The 2013 Iditarod is nearing its dramatic conclusion and it’s still any musher’s race, with Jeff King and Mitch Seavey battling it out on the unforgiving Alaskan coast.

Jeff King coming through Koyuk.
Jeff King coming through Koyuk.
Jeff King coming through Koyuk.
Sebastian Schnuelle/http://iditarod.com/

Jeff King grabbed the lead in the 2013 Iditarod, blasting through the Koyuk checkpoint Monday morning, passing Mitch Seavey in the process. King, a four-time champion -- most recently in 2006 -- is now on his way to Elim, with roughly just 170 miles left before the finish in Nome, Alaska.

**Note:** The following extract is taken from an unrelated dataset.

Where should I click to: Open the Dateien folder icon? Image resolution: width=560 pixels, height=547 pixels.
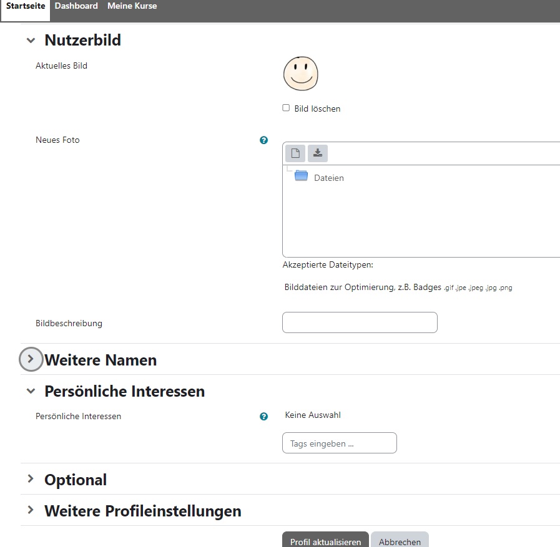pyautogui.click(x=302, y=177)
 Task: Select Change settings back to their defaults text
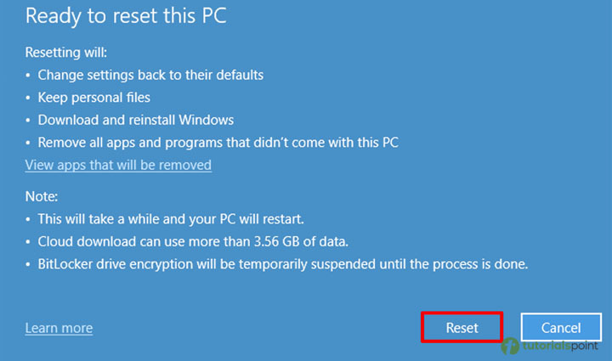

Seavey, who won in 2004, is running with 10 dogs and reached Koyuk at 7:42 a.m. local time. King, after dropping two dogs in Shaktoolik, came in just 34 minutes later. And while Seavey opted to rest and feed his dogs, King took the opportunity to run through the checkpoint, stopping for just eight minutes total.

The run to Elim, a town of 330 people on the Norton Bay coast, is often windy and should take teams anywhere from five to seven hours. However, the weather seems to be cooperating currently, with little to no wind and temperatures expected to hover around 0 degrees on Monday.

Chasing King and Seavey are a group of nine mushers, all of whom left Shaktoolik within six hours of each other, including Aaron Burmeister, Aliy Zirkle and Ray Redington, Jr. (complete standings). Martin Buser, who for the first week of the Iditarod held a commanding lead after an unprecedented run to Rohn, sits in 13th place, having checked into Shaktoolik almost eight hours behind race-leader King. It was during Buser’s record-setting run that King forced himself to be patient.

Only four days ago, King was taking his mandatory 24-hour layover in Iditarod, where he watched 22 teams leave ahead of him at the halfway point of the 1,000-mile race. He admitted that holding back wasn’t an easy task.
“Fast dog teams are like drugs to mushers,” King said in Unalakleet. “We love it and we want more and we want them to go faster. And yet part of us is going, ‘No, no, I’ve got to break the habit.’ ”

If King can hang on and win in Nome, he will become just the second musher ever to win five Iditarods, joining Rick Swenson. So what’s his plan? Musher and 2009 Yukon Quest winner Sebastian Schnuelle offers some insight:

GO all the way to Elim? That is a long shot, but also, that would get him into the heat of the day. Maybe Jeff will run till it gets warm, about 1 pm. than pull over through the heat of the day and than continue around 4 p.m?